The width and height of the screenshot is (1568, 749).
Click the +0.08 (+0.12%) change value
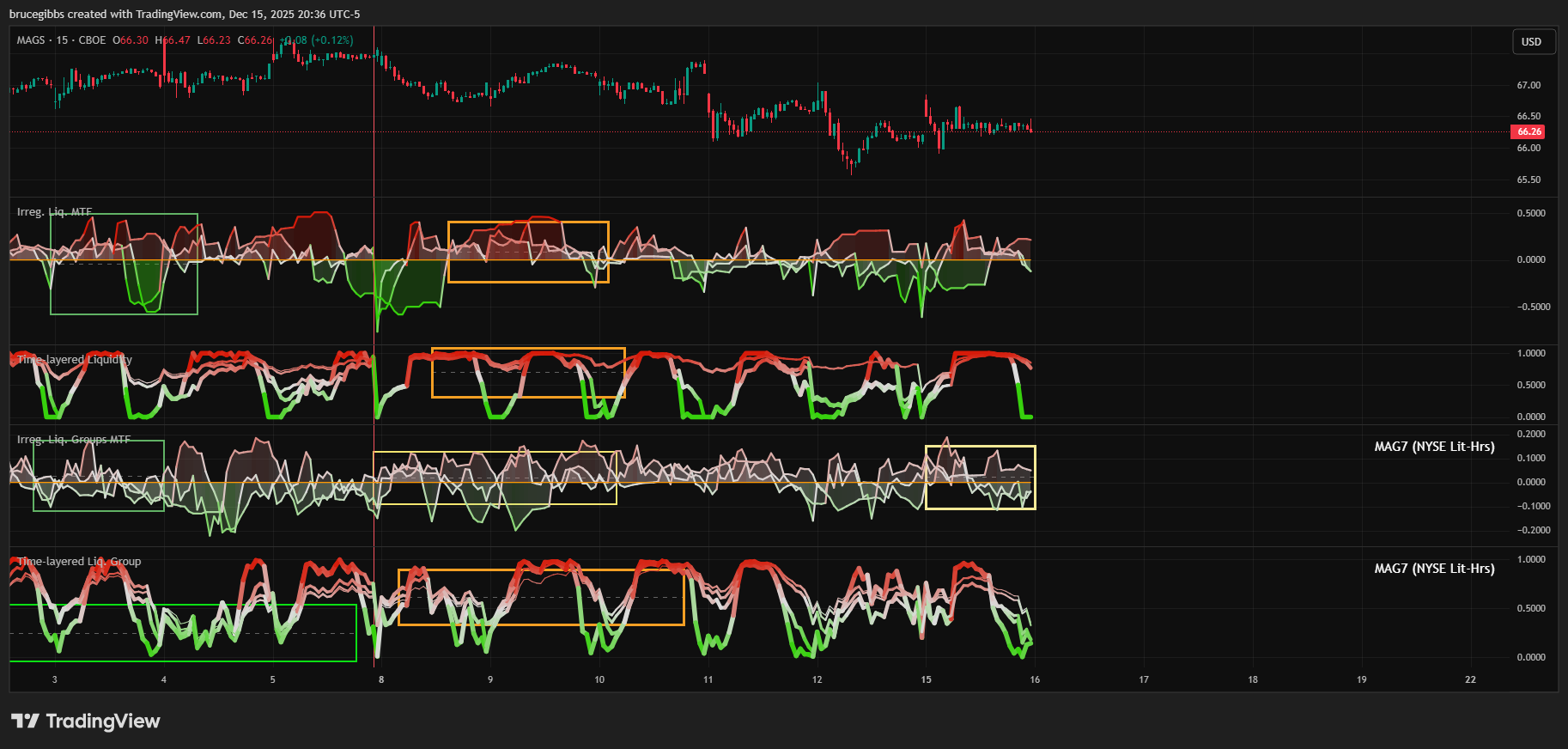pyautogui.click(x=318, y=40)
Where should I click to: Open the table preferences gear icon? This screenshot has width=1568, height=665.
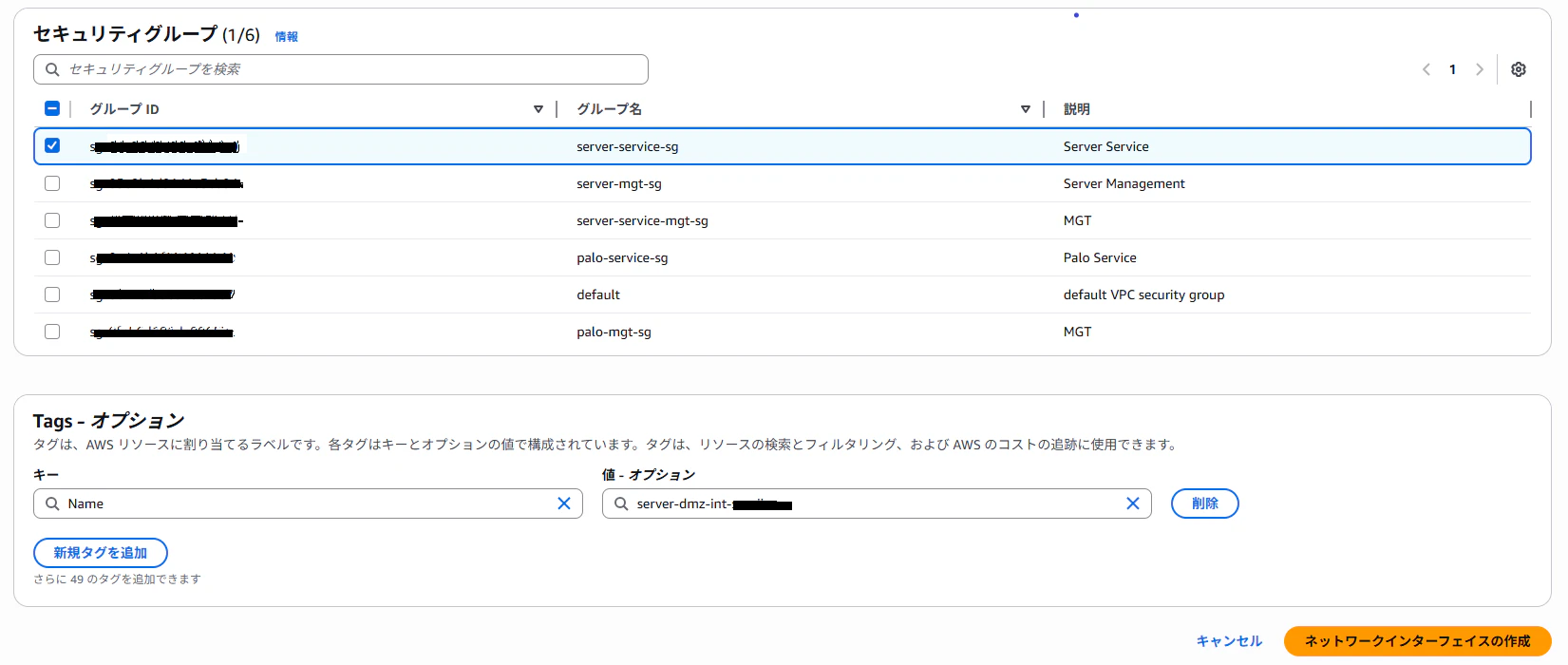point(1518,69)
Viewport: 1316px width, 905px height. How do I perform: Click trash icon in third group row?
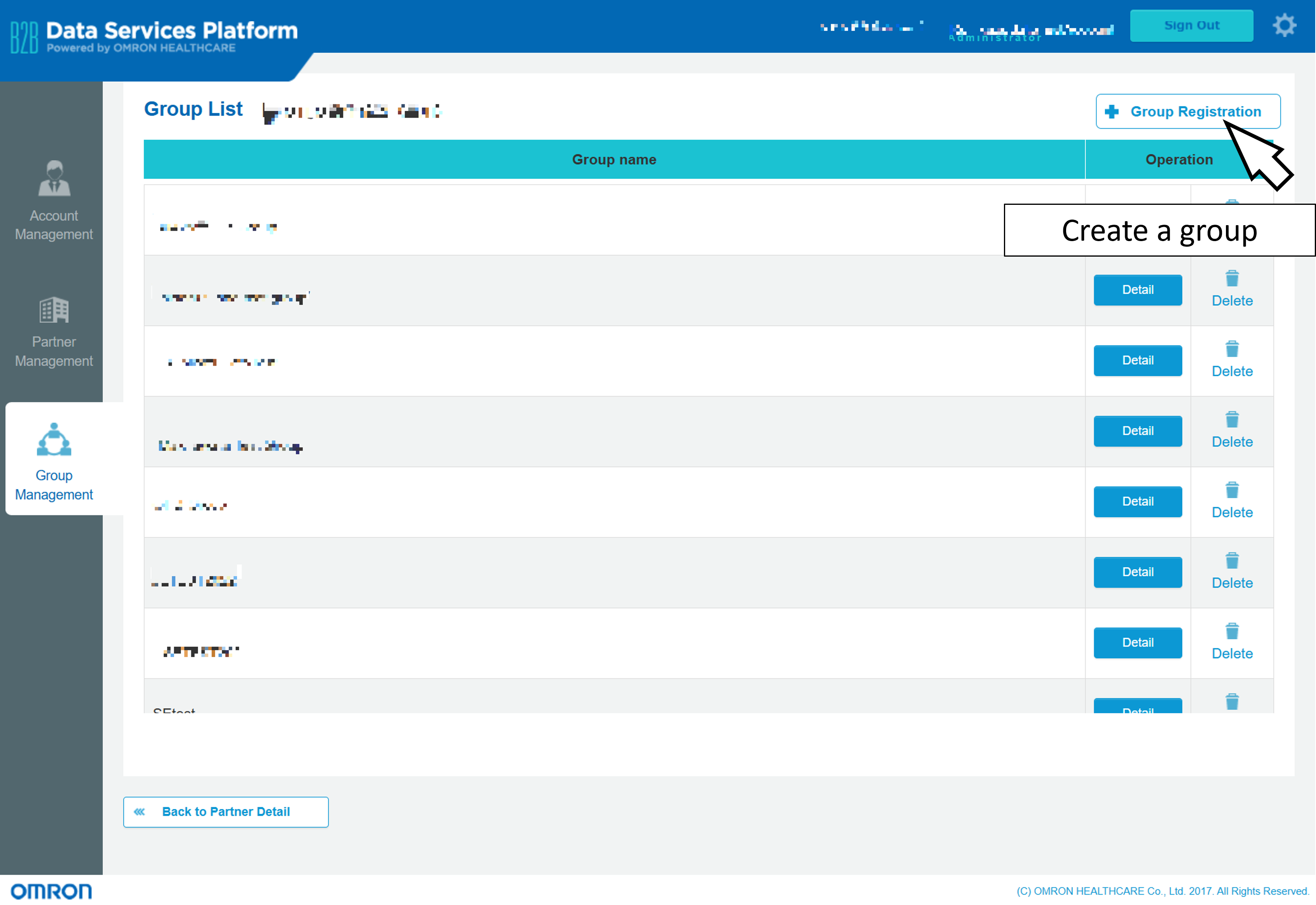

## WORK TO BE COMPLETED
Write out the lines of the records above as a numbered list, without blank lines and without the pictures.

## RESULT
1. The width and height of the screenshot is (1568, 749).
2. Click the +0.08 (+0.12%) change value
3. pyautogui.click(x=318, y=40)
4. Where should I click to: Open the table preferences gear icon? This screenshot has width=1568, height=665.
5. point(1518,69)
6. Viewport: 1316px width, 905px height. How do I perform: Click trash icon in third group row?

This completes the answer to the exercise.